Mobile or cell phones are all the rage on most college campuses. Because cell phone technology has now gone beyond placing a simple call, college students, instructors and staff can use their phones to keep up with assignments and class schedules, communicate with friends and colleagues, and become aware of campus alerts and warnings. But while there are many benefits of using a cell phone on a college campus, the disruptive nature of a cell phone can make using the device somewhat difficult.
The need for instantaneous communication between students and administration is such a necessity that USA Today reported that Morrisville State College in New York distributed cell phones to students and added the monthly bill to their standard school fees. Because newer cell phones and smart phones include email access, students can use their cell phones to check their campus email accounts. Personal digital assistants (PDAs) like the BlackBerry feature web browsing, which enables students (especially those taking courses online) to access their course materials from almost anywhere. Phone calls, text messaging and instant messaging are heavily used on college campuses where students are expected to not only keep up with their friends and classmates but with their studies as well. As stated in the article "The Age of the Smart Cell Phone," numerous college campuses across the United States are utilizing cell phones and smart phones to send important messages to students regarding registration, financial aid and assignments.
Cheating and Other Concerns
Because of their portability and instant connectivity, many schools are also struggling to deal with increases in cheating that cell phones allow. For example, according to the article "Gadgets Rule on College Campuses," twelve University of Maryland business students were caught using their cell phones to cheat during a final exam in 2003. Another problem that instructors and students face is the disruptive nature of mobile phones in the classroom.

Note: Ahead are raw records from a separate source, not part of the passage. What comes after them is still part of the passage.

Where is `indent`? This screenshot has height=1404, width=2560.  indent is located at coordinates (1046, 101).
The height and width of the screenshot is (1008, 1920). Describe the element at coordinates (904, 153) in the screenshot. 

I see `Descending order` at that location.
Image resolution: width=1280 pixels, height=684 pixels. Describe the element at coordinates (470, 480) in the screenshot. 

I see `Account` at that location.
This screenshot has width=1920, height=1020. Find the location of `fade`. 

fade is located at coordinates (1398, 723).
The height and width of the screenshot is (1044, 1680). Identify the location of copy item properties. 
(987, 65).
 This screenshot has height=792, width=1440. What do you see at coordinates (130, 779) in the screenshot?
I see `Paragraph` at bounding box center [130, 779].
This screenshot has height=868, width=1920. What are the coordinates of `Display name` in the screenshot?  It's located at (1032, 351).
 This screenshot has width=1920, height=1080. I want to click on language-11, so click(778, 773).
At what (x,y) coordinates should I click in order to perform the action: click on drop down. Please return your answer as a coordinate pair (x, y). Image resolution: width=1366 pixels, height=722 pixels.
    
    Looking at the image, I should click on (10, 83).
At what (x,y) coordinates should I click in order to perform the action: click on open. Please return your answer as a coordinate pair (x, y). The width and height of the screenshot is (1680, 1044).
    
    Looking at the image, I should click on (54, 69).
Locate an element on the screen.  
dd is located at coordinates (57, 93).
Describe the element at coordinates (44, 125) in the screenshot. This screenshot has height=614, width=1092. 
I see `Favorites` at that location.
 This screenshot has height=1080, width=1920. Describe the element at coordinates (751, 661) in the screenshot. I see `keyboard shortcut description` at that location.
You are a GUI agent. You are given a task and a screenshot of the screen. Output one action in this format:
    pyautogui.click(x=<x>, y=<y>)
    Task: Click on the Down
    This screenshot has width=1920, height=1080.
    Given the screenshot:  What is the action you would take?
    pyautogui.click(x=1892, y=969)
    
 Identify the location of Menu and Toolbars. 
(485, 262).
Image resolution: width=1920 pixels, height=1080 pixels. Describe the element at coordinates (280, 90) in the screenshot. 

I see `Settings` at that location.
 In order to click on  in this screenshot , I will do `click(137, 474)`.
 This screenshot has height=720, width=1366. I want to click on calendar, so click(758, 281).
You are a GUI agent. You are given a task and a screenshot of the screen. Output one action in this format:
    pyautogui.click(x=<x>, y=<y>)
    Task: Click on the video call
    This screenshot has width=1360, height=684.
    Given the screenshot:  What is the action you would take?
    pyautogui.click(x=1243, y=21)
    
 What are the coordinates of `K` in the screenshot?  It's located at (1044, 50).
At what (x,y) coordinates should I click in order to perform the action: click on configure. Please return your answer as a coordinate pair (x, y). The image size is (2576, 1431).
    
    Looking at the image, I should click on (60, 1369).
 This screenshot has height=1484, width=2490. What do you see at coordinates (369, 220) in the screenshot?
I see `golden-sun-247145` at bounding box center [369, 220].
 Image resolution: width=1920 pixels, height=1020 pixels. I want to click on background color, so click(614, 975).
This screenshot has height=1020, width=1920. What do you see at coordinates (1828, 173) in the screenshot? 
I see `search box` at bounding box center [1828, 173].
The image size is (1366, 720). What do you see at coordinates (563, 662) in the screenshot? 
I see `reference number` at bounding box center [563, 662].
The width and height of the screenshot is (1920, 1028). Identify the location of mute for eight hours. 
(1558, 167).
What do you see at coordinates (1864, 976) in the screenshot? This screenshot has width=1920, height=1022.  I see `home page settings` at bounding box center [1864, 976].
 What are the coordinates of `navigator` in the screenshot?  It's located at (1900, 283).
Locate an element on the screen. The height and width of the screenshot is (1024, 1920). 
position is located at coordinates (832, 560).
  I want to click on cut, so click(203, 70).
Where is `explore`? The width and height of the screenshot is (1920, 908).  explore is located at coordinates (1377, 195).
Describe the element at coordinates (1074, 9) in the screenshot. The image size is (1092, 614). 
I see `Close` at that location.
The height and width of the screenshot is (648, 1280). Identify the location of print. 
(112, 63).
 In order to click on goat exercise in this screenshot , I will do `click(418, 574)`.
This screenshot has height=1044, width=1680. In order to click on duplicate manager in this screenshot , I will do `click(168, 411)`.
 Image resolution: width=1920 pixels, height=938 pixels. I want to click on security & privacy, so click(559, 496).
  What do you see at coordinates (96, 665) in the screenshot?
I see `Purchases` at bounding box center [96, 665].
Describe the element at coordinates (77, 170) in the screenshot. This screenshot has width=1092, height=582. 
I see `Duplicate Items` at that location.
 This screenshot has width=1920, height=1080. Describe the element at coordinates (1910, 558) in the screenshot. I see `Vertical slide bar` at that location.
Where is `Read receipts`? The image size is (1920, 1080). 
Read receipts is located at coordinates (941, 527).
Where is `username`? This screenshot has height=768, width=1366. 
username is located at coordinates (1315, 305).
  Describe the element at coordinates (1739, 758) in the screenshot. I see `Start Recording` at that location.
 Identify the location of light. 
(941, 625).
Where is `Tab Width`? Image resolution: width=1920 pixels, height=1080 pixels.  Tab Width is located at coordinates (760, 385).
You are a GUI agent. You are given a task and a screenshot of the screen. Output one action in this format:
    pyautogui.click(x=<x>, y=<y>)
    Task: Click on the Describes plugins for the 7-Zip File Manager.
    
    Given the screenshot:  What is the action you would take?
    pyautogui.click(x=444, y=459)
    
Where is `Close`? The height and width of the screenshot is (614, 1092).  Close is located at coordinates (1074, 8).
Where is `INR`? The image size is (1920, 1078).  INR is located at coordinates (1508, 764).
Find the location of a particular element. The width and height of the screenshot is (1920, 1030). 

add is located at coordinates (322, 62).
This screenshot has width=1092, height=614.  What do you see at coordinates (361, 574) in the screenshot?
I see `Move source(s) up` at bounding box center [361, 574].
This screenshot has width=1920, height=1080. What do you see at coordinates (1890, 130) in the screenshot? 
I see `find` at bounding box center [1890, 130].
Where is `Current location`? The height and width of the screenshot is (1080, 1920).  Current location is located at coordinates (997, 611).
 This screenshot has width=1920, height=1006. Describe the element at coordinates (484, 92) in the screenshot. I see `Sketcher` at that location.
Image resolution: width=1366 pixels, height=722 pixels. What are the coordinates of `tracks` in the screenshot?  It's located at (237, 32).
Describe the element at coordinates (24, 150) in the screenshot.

Many classrooms have a "silent" or "vibrate" policy for cell phones during lecture or lab time, but students can undermine that rule by silently sending text or instant messages during class. "Gadgets Rule on College Campuses" also reports that many are concerned with the inflating costs of keeping college campuses so tech-savvy, as much of the costs for the installation and maintenance of wireless networks for computers and cell phones are added to student's fees.
After the incidences of campus violence at Northern Illinois University and Virginia Tech, instant campus-wide communication became a necessity. Many campuses now have students, faculty and staff register for safety-related communications through their cell phones. The company Rave Wireless offers two distinct safety features that work with a cell phone or other wireless device. Once registered, if a student is in danger he can call the campus police, who will immediately receive the student's whereabouts, identification and other information needed to assist them. If there is an incident with the potential of being a campus-wide threat, safety officials can issue an alert to all registered users to either evacuate an area or seek shelter elsewhere. These alerts can come in the form of a automated phone call, a text message or an email (if applicable to the user's phone).